Despite the fact that he's no longer in the NFL, here's Tim Tebow making himself relevant again with an amusing/clever commercial that ties in the fact that he doesn't have a contract in the league with having a no-contract cell phone plan. Plus, he tackled Bigfoot. Insert joke about completing a pass on the moon.
Apparently, there were seven languages featured in this commercial as they sang "America the Beautiful" in their native tongue. Because nothing brings people of different cultures together quite like a drink made of high-fructose corn syrup. I mean, what? In all seriousness, this was beautifully done.
Did you hug someone when Bruce Willis asked you to? This car safety commercial was great in its simplicity and hilarious when the camera slowly panned out to ... is that? Yep, Fred Armisen, not letting Willis go.
Perhaps being from the Detroit area makes us biased, but this pro-Detroit/America commercial starring Bob Dylan (why not?) made us reach for our Coca-Cola. I mean...

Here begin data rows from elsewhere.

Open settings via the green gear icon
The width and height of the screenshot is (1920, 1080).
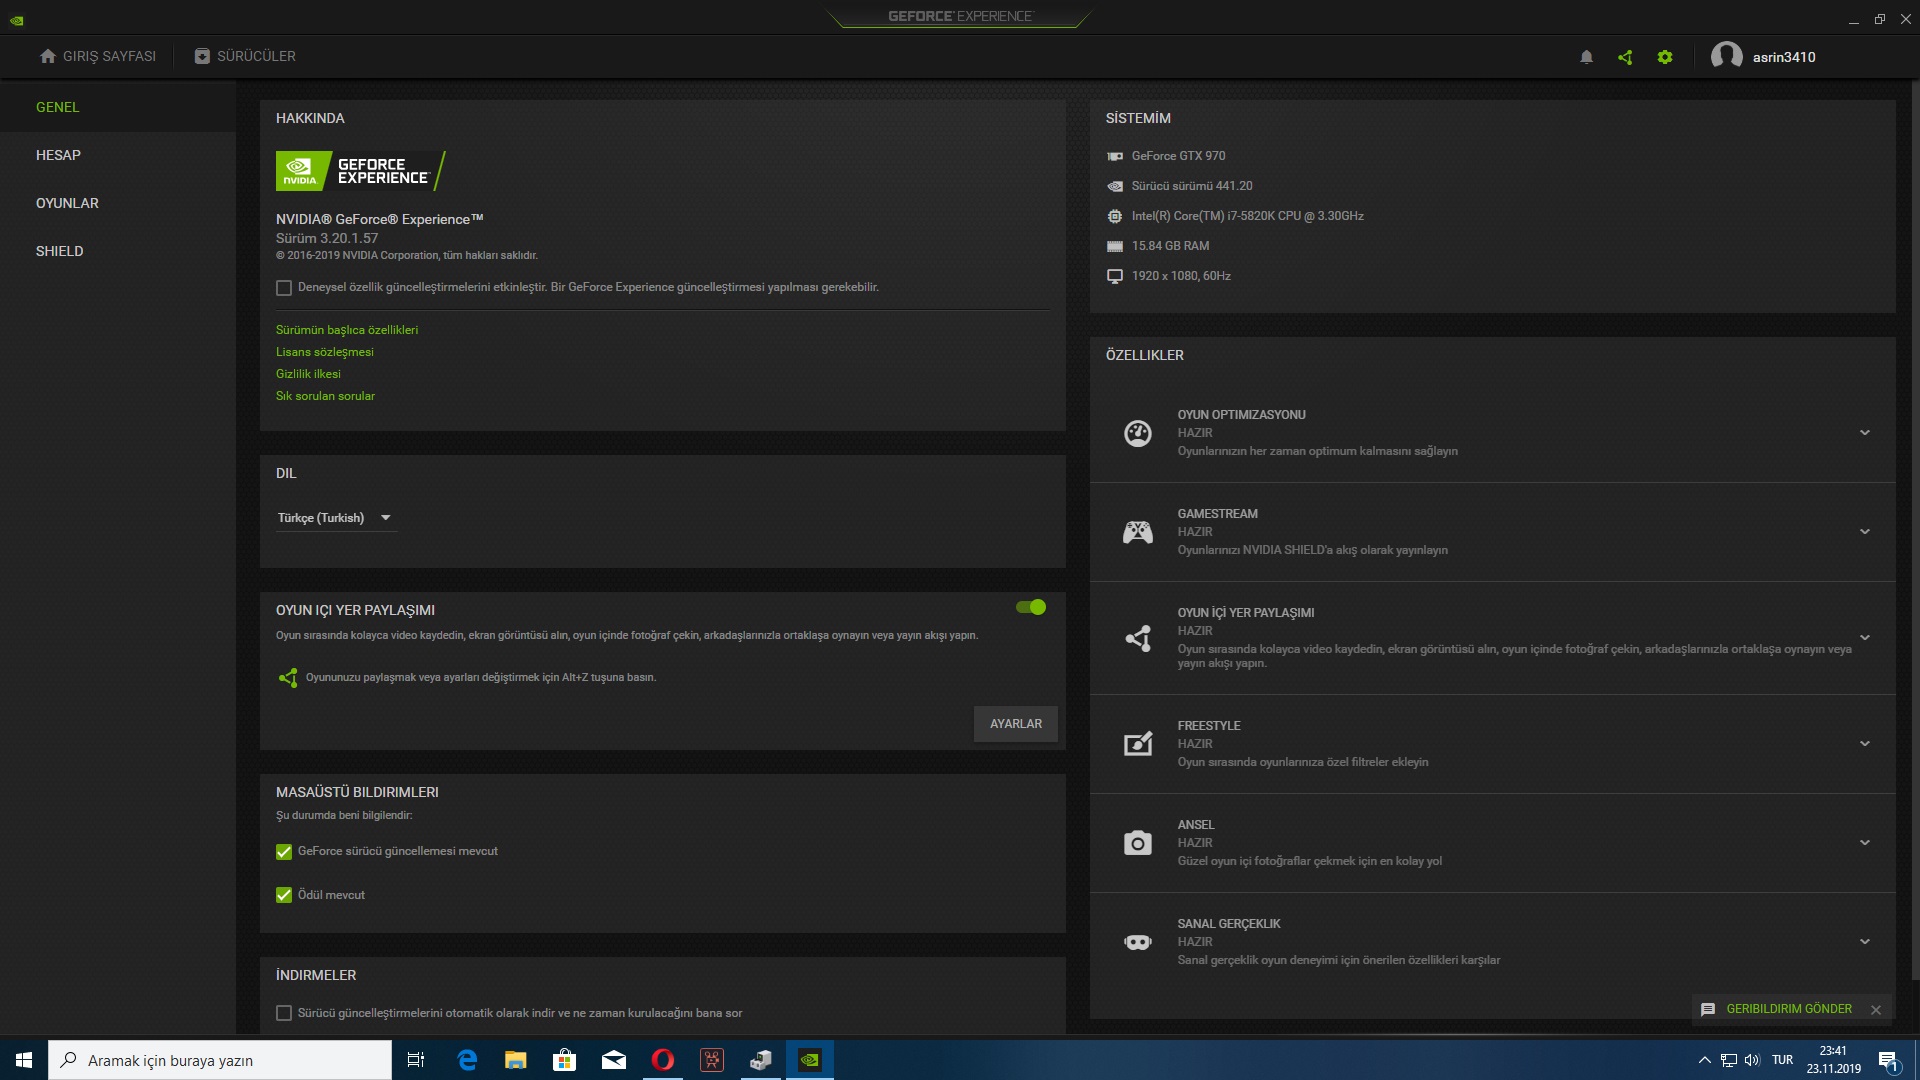1665,57
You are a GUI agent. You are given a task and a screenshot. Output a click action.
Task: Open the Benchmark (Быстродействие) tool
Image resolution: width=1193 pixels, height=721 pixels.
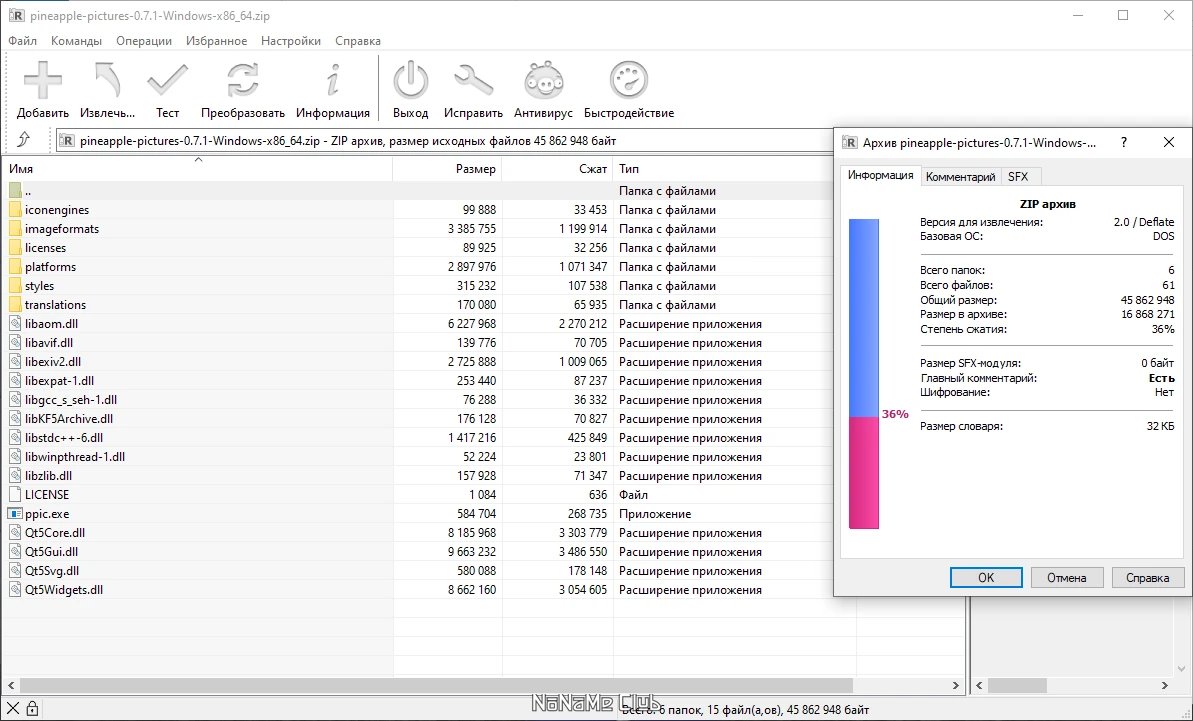(x=628, y=80)
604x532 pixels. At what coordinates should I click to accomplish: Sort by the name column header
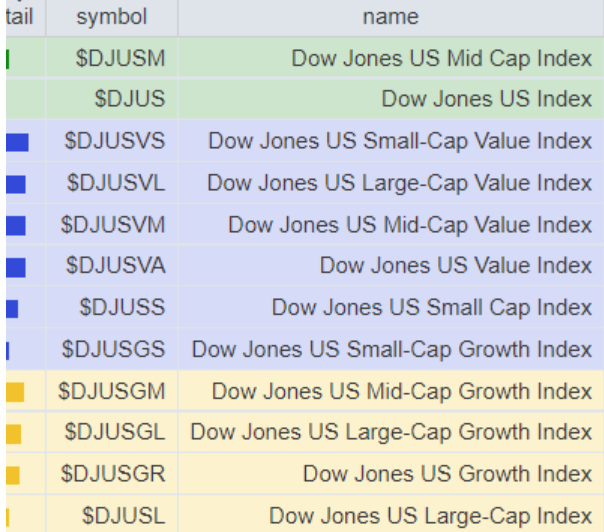click(391, 17)
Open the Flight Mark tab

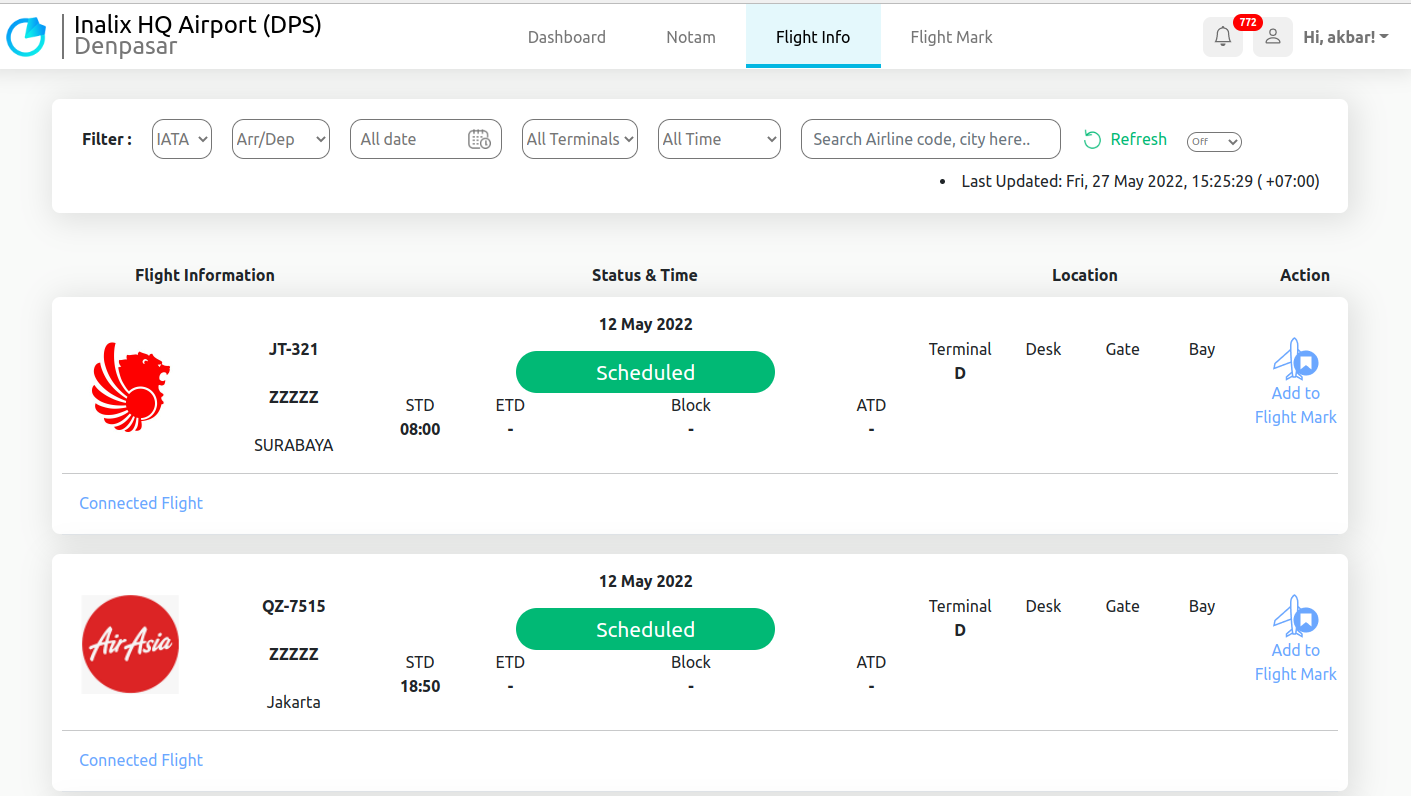click(951, 36)
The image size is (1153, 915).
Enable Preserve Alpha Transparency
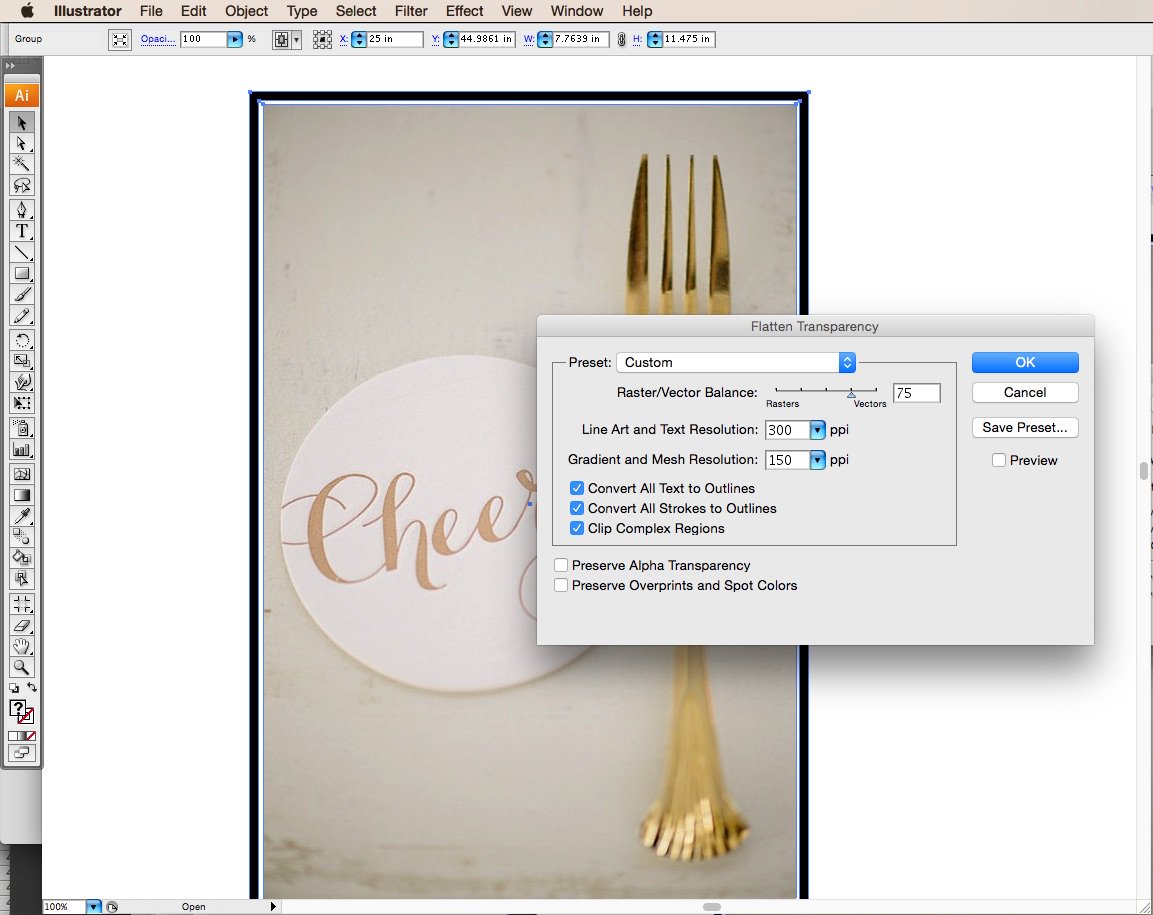(x=561, y=565)
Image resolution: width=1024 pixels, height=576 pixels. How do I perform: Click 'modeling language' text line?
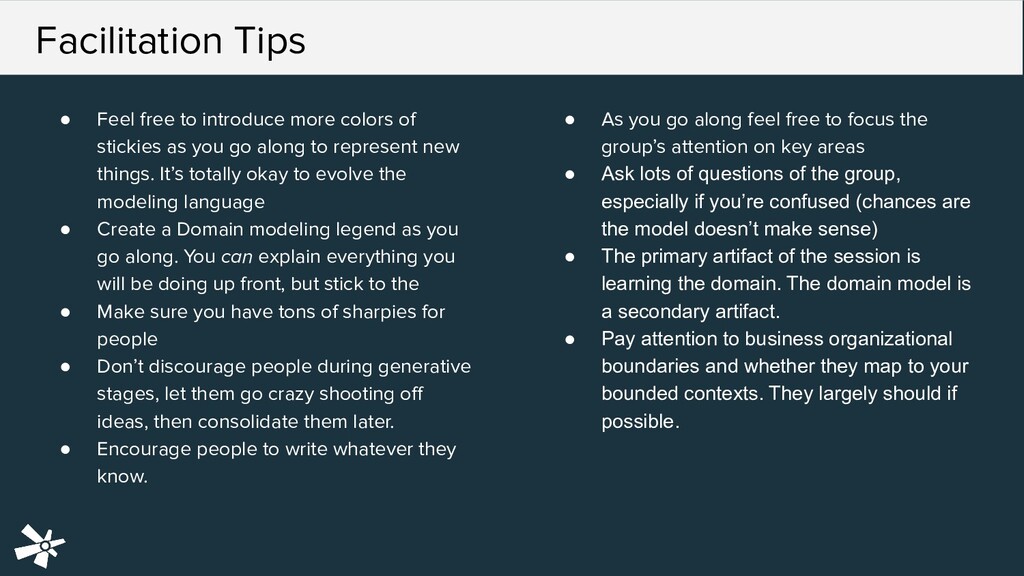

Hope you had the tissues nearby, as this one tugged at our heartstrings more than any other commercial. Not just puppies and horses but puppies and horses in love.
Honorable mentions: Cheerios and Doritos.
The Worst Commercials
Even James Franco and his pet tiger couldn't save this set of back-to-back commercials for the very first spot of the game. Even though Rob Riggle was telling me what was going on -- there's a thing called don't tell me, but show me -- it was just reaching a bit too much in a short period of time, equaling to one looong, boring commercial.
The first commercial was such a bore that it wasn't even going to be included here -- it wasn't even a thought. But it came back another time to continue the story of Ian and his "anything can happen adventure," which apparently includes Don Cheadle with a llama, defeating Arnold Schwarzenegger at ping pong and going on stage with OneRepublic. Stop trying too hard, Bud.
We love Ellen. But this commercial, not so much. So she dances, that's nothing new. But what was with the fairy tale characters coming to life?
In what feels like the first time ever, GoDaddy didn't feature scantily clad women. So, progress. But a woman quitting her job on television for her puppet business wasn't the way to go either. Maybe next year.
When no one knows what your company is, this probably isn't the commercial to introduce yourself to the world.
The fact that they didn't market their product the right way is a fail. Hitting a ketchup bottle from the bottom is so
not the right way to get ketchup out. Everyone knows that -- except apparently Heinz. And ending it with a fart joke? Okay, so the grandma was cute, but still.